REFLECTIONS: It’s now spring 2020, and the pandemic is rampaging. How do you make sense of the moment? 

JENNINGS: This is part of a tragic stream of viruses that have struck us over the two last decades. The mass production of food and the way animals are handled are contributing factors because of our hyper meat-consumption habits. And we are so connected now. It’s a terrible irony that our connectivity has not yielded a shared ethic of community. We’re suffering from a combination of connectedness and a lack of community or more precisely an ability to sense the suffering of communities in any dense sense of connection.
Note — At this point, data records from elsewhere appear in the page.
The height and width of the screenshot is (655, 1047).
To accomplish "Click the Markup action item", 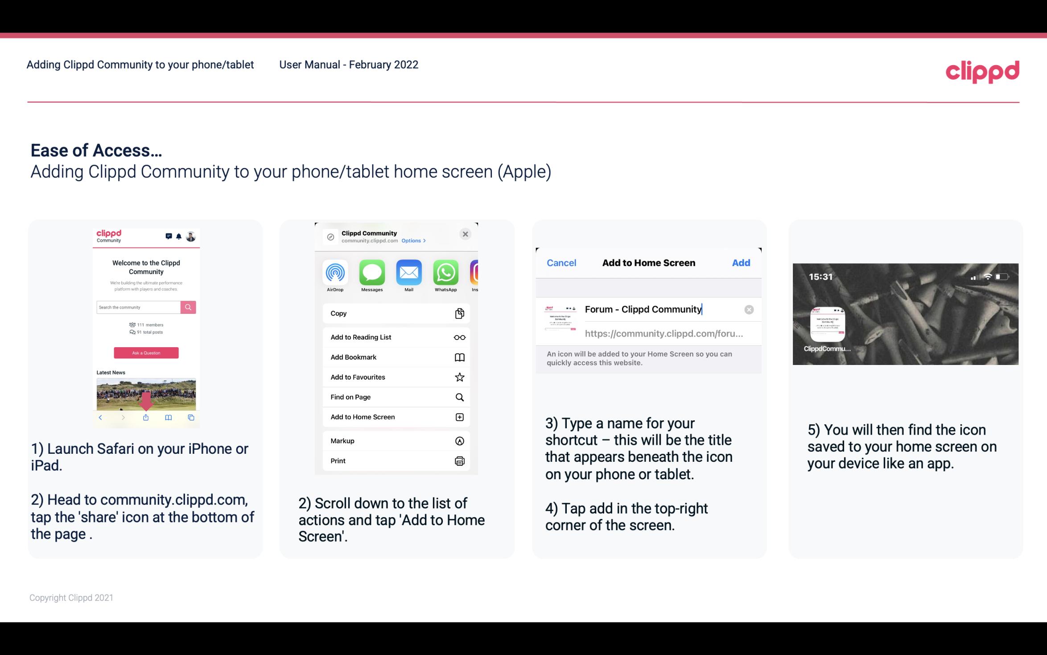I will (x=396, y=440).
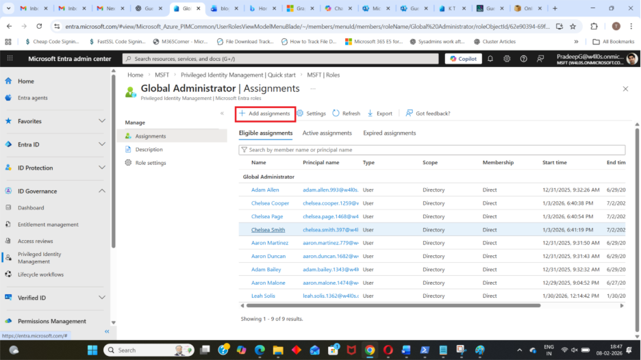The height and width of the screenshot is (360, 641).
Task: Click the Refresh icon in toolbar
Action: 336,114
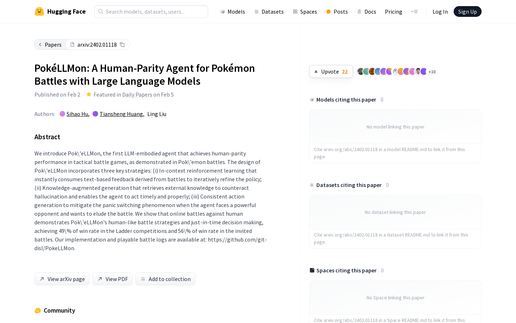Screen dimensions: 516x323
Task: Open the Docs section icon
Action: [x=359, y=11]
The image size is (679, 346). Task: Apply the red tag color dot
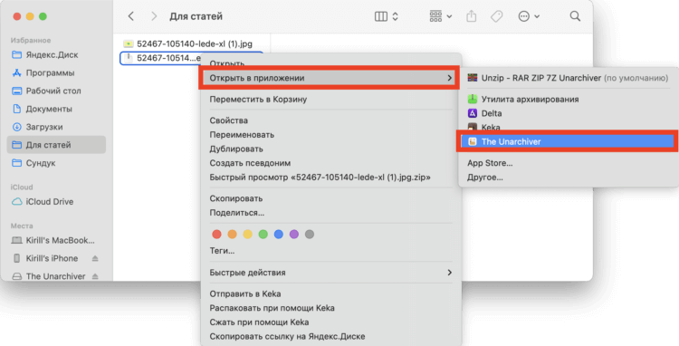click(216, 235)
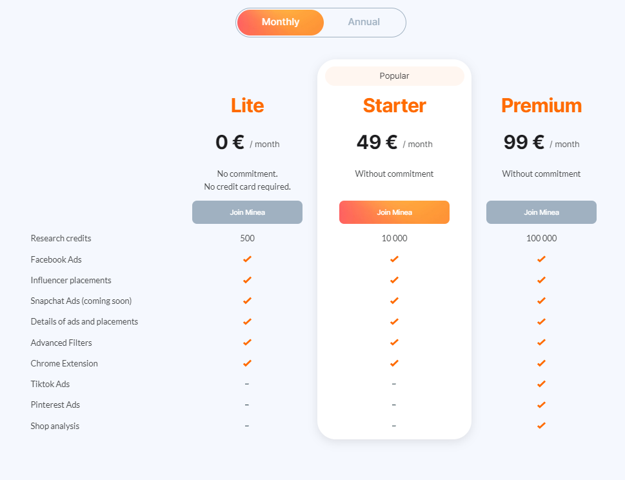Click the Chrome Extension checkmark in the Starter column

click(x=394, y=363)

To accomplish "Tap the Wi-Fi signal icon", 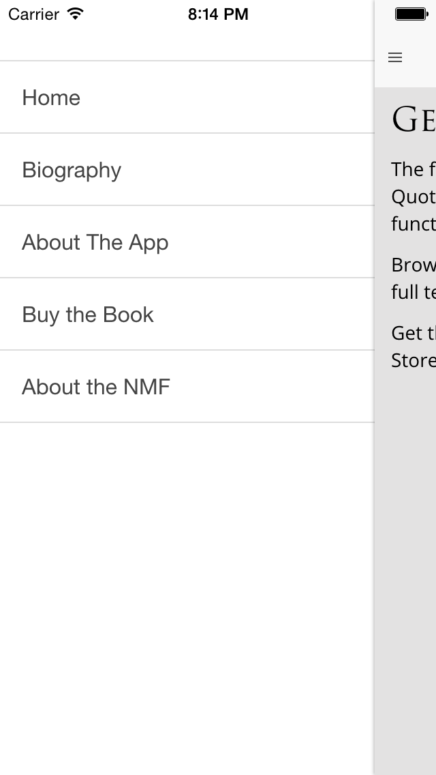I will (76, 14).
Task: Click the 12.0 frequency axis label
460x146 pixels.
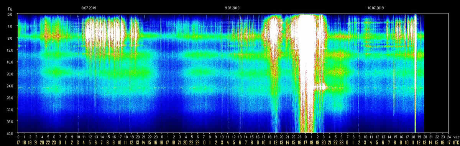Action: 10,50
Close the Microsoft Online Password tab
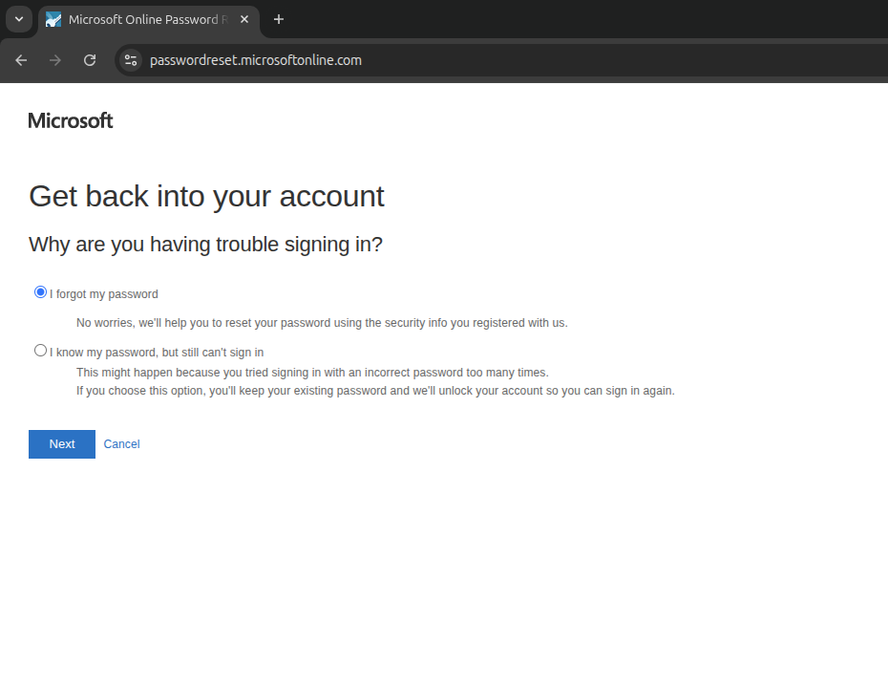Viewport: 888px width, 687px height. 244,20
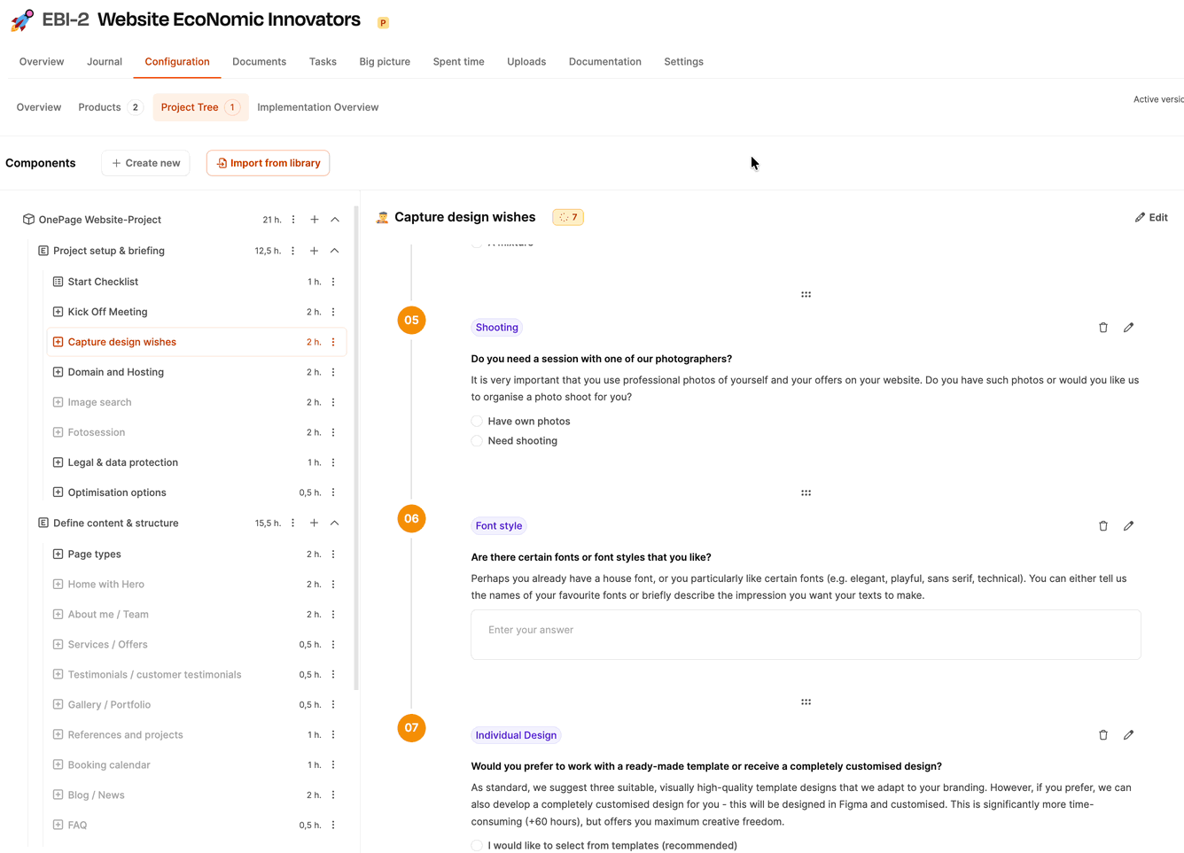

I’m deeply worried about the number of vulnerable people – immigrants and others – when the virus hits their countries. We have so many people trapped at borders hoping for entry, exposed to the elements, vulnerable to violence, and fighting off despair. We have an economic system that isn’t doing life together. Inevitably we have leaders who will say by their policies, If you die, too bad. But we know that we can’t overcome this virus by imagining you can section off one part of a population, the part that has good health insurance, and let the other suffer. The virus doesn’t care about class or race or borders or policy. 

For centuries now we’ve imagined that our lives are played out inside the market as that larger reality that binds us together socially and functionally. But this moment is reminding us that there is a larger reality that the market itself is embedded in: the fragile world of social relations both local and global. 

There’s another aspect to this – our attitude toward death. We’re habituated to think that we can live without death keeping us in its sights. But death is always trying to reach into life. It crouches at the door of poverty, illness, and violence. Millions of people elsewhere know the menacing reality of death. They live with illnesses that could be cured, with the social fabric of life being torn to shreds by weapons, and with their countries marred in debt to rich countries, and nothing changing at the hands of inept governments. They understand that death is indeed the enemy. This virus is a reminder that death is waiting there. 

For our part, too many Christians haven’t been schooled on how to handle the fear of death so that we are not controlled by that fear. That’s clearly behind the panicked buying of everything from toilet paper to guns, as well as behind our border policies to enhance our sense of security at the cost of others. 

The issue is not, Why did God visit this virus on us?, but What is God intending to do in the midst of us and our suffering? We learn from the life of Jesus that God’s first response to suffering is to come be with us, and join us. The great mystery is that we exist at all – we’re creatures created out of nothing. So we are weak and fragile and could be destroyed at a moment’s notice. It’s not sin. It’s our condition, and in Jesus, God joined us in our condition, never forgetting the weakness of our flesh. We must remember that we serve a God who went among lepers. That legacy can’t be denied. In fact, it must shape our thinking as these next several months unfold. 

Regardless of what happens over the next few months, social distancing will continue to make sense. But we’ll have to think about the ramifications of that, because the larger ethical arc of our lives cannot be sustained if we seal ourselves off from others. I hope isolationism will not become the new normal for people who already bend toward singularity in how they imagine the good life.